**WHAT IS REQUIRED:** Which lines run from the one containing "Where should I" to the end of the records? Write them out exactly, both ends included, and nothing else.

Dataset items
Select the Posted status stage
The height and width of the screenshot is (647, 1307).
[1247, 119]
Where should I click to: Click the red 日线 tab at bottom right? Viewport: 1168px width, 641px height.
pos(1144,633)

**EXERCISE SOLUTION:**
Where should I click to: Click the red 日线 tab at bottom right? Viewport: 1168px width, 641px height.
pos(1144,633)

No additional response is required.